→ READING PASSAGE
↓↓↓
What we need is to redesign, not only things like contracts, but also the institutions. There’s this “human people focus” and it’s interesting how cities implement that, in a moment of crisis. But the question is, how do you do it in normal times? And also: how does the nation at the higher level learn from that, but also give you the resources to do that proactively and not on the back of a napkin?

European funds are good news, as this is a complete U-turn in terms of the sort of response that has been given in Europe since the financial crisis of 2008. I’m optimistic because these funds represent a change in vision

ADA COLAU | I suppose we can situate some of these elements and think about future scenarios if we consider the Next Generation funds and their relationship to the ecological transition. For me, the European funds are good news, as this is a complete U-turn in terms of the sort of response that has been given in Europe since the financial crisis of 2008. I’m optimistic because these funds represent a change in vision. In Spain, that I know of first-hand, though undoubtedly in other places too, the problem is, there’s a tendency towards going back to acting through inertia. The state, for example, distributes the funds between its ministries so that everyone is happy. Objectives and missions aren’t designed, but funds are distributed according to this departmental perspective. 

On the other hand, as the state is bureaucratically incapable of delivering, it transfers huge allocations to large private entities, such as the great automobile industry. It’s clear that this sector needs to be revolutionized: it provides thousands of jobs and has to offer sustainable mobility and electric vehicles. But the European funds’ flagship measure cannot be to pay for the transition of any private automobile company. This is not and cannot be the spirit of European funds.
↑↑↑
→ GIVEN RECORDS
↓↓↓
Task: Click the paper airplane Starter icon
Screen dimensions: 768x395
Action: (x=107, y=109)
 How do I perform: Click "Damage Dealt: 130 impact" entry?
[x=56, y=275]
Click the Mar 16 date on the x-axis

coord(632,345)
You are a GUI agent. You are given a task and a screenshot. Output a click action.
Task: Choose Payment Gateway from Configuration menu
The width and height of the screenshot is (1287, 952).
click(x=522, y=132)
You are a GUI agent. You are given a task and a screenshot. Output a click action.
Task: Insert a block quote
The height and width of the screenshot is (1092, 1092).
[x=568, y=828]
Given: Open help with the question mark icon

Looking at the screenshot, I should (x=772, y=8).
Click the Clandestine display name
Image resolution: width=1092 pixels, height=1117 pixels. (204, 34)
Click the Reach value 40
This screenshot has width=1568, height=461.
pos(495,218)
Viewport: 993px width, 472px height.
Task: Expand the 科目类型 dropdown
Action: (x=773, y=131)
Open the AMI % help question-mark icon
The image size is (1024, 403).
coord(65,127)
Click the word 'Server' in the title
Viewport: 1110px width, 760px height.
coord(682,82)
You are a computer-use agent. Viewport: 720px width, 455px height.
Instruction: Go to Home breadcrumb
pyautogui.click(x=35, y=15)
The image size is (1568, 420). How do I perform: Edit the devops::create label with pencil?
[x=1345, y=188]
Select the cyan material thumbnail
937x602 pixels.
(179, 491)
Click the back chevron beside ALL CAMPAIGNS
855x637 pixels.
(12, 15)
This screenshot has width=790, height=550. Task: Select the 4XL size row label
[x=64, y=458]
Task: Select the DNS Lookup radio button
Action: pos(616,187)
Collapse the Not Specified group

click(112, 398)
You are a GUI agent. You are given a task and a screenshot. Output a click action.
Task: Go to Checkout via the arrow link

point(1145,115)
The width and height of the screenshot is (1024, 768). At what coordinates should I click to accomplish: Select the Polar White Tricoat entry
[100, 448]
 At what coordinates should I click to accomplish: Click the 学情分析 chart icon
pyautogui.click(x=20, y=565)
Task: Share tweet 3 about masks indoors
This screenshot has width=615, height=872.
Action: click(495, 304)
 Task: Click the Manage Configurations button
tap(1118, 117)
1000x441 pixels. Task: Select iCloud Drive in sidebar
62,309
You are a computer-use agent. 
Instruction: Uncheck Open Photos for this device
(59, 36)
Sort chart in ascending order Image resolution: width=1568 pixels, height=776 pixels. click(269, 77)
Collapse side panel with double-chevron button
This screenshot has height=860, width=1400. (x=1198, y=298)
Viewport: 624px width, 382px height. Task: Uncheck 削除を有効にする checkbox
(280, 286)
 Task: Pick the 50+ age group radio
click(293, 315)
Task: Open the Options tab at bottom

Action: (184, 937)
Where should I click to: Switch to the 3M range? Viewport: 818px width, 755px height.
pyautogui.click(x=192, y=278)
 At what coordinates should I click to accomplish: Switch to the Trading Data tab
↑↑↑
→ WHAT THIS EXERCISE ASKS
a: List every sentence in the passage on European funds that contains the words "European funds".
b: Print the passage on European funds starting with "What we need" and going on through "of a napkin?".

→ ANSWERS TO THE PROBLEMS
a:
- European funds are good news, as this is a complete U-turn in terms of the sort of response that has been given in Europe since the financial crisis of 2008.
- For me, the European funds are good news, as this is a complete U-turn in terms of the sort of response that has been given in Europe since the financial crisis of 2008.
- But the European funds’ flagship measure cannot be to pay for the transition of any private automobile company.
- This is not and cannot be the spirit of European funds.

b:
What we need is to redesign, not only things like contracts, but also the institutions. There’s this “human people focus” and it’s interesting how cities implement that, in a moment of crisis. But the question is, how do you do it in normal times? And also: how does the nation at the higher level learn from that, but also give you the resources to do that proactively and not on the back of a napkin?